Lançado em 1993, Syndicate é um game de estratégia tática de visão isométrica ambientado em um futuro sombrio onde grandes corporações dominam tudo e todos. O jogador controla uma equipe de agentes assassinos, pessoas comuns transformadas em ciborgues sem escolha ou livre-arbítrio, mandados por um conglomerado comercial a um país distante para conquistá-lo. Em seu caminho, está a polícia e agentes de outras corporações, que querem a mesma coisa. Ganhou uma nova versão em 2012, na forma de um game de tiro tecnológico e frenético.

Deus EX

A série de games Deus Ex também é um excelente exemplo da estética Cyberpunk transportada para os jogos eletrônicos. Todos os clichês do gênero estão lá: as megaempresas do mal, o protagonista ciborgue capaz de controlar máquinas, a luta contra a opressão dos poderosos e por aí vai.
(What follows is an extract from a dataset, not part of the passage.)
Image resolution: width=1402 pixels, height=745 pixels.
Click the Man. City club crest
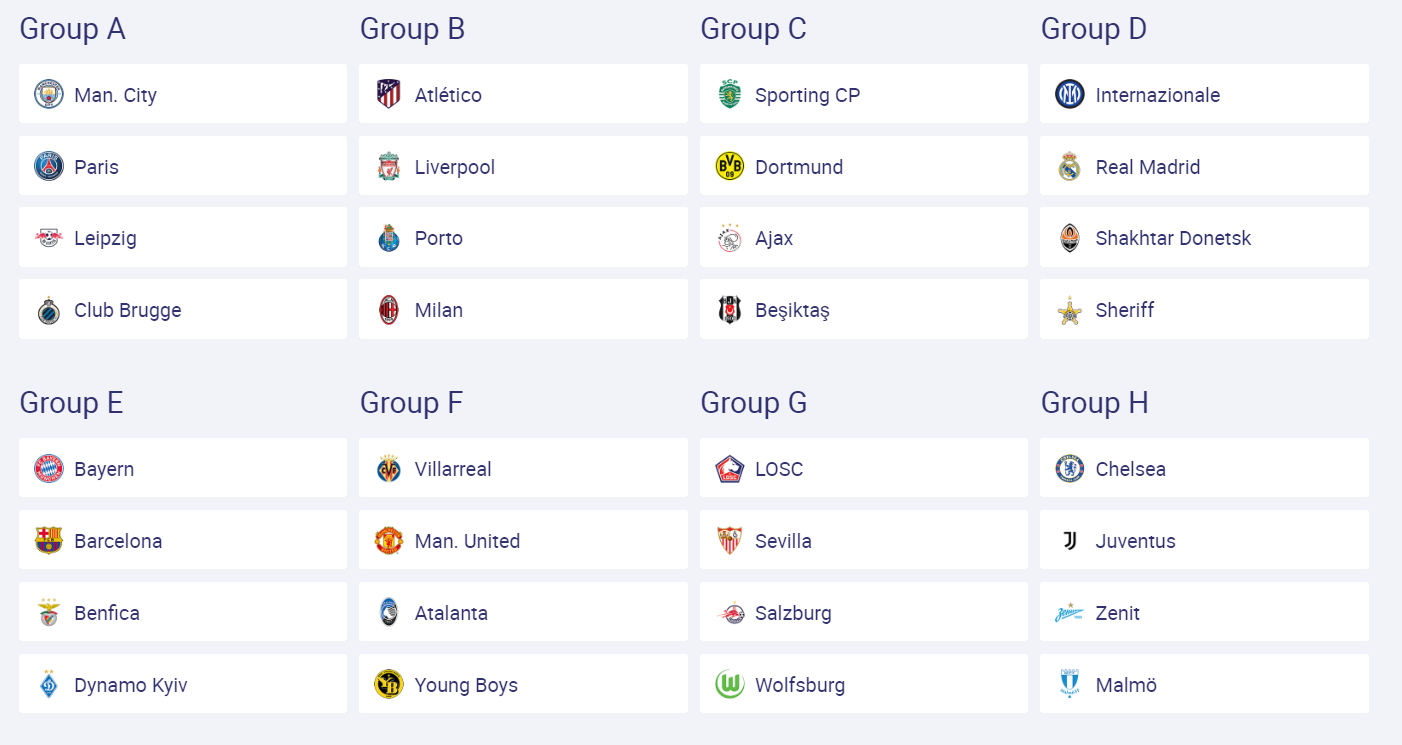click(48, 95)
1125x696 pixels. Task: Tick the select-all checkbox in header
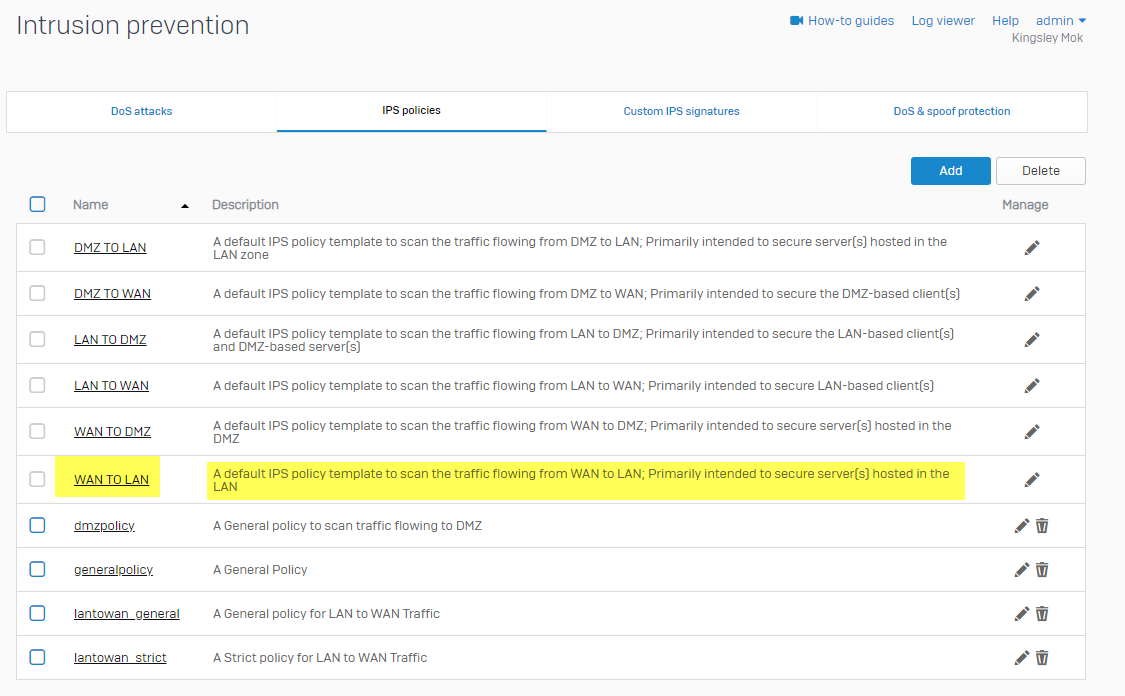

O exemplar mais atual da franquia, Deus Ex: Mankind Dividedse aprofunda ainda mais neste conceito, apresentando um mundo onde humanos normais e aprimorados mecanicamente vivem segregados, quase que num Apartheid futurista, o que leva a um novo tipo de tensão racial, devidamente orquestrada por quem está no poder.

Snatcher

Escrito e dirigido pelo renomado Hideo Kojima, criador da franquia Metal Gear, Snatcher é uma genuína experiência Cyberpunk e um dos melhores exemplares do gênero nos games. Na trama, você controla o agente especial Gillian Seed, membro de uma força-tarefa dedicada a caçar e destruir Snatchers, seres igualmente orgânicos e mecânicos que matam pessoas e as substituem, passando desapercebidas pela sociedade. O jogo é extremamente popular no Japão e tem um séquito fiel de fãs no ocidente.

Akira

Akira, de Katsuhiro Otomo, é uma das obras Cyberpunk produzidas no Japão mais populares do mundo. A história se passa em Neo-Tóquio, uma versão futurista e distópica da capital japonesa, totalmente em colapso e dominada por gangues. É nesse cenário que Kaneda, um jovem delinquente membro de uma gangue de motoqueiros, e Tetsuo, seu melhor amigo, se veem em lados opostos em uma trama sobrenatural e um tanto psicodélica envolvendo experimentos humanos e o governo, que guarda segredos sinistros sobre a hecatombe que se abateu sobre o país décadas antes. Obra mais que recomendada para qualquer fã de anime.

Ghost in the Shell

Nesta outra grande obra Cyberpunk japonesa, acompanhamos as missões da agente Motoko Kusanagi, cujo corpo tem tantas partes biônicas que ela mal se sente humana, perdendo cada vez mais esse seu lado a cada vida tirada. Ordenada a capturar um hacker conhecido como “Mestre das Marionetes”, capaz de invadir sistemas eletrônicos e dominá-los, ela encara sua própria existência e se pergunta se ainda tem uma alma para chamar de sua. Ganhou uma versão com atores em 2017, estrelada por Scarlett Johansson.

Cyberpunk 2020

Cyberpunk 2020 é o RPG de mesa que deu origem ao game Cyberpunk 2077. Todos os clichês desse gênero podem ser explorados, como gangues de ciborgues facínoras, megacorporações malignas, arranha-céus de neon, próteses robóticas no copo e por aí vai. Com uma mecânica de combate simplesmente brutal, este é um RPG ideal para várias campanhas emocionantes, sendo uma excelente opção para aqueles que quiserem ter uma experiência futurista e distópica.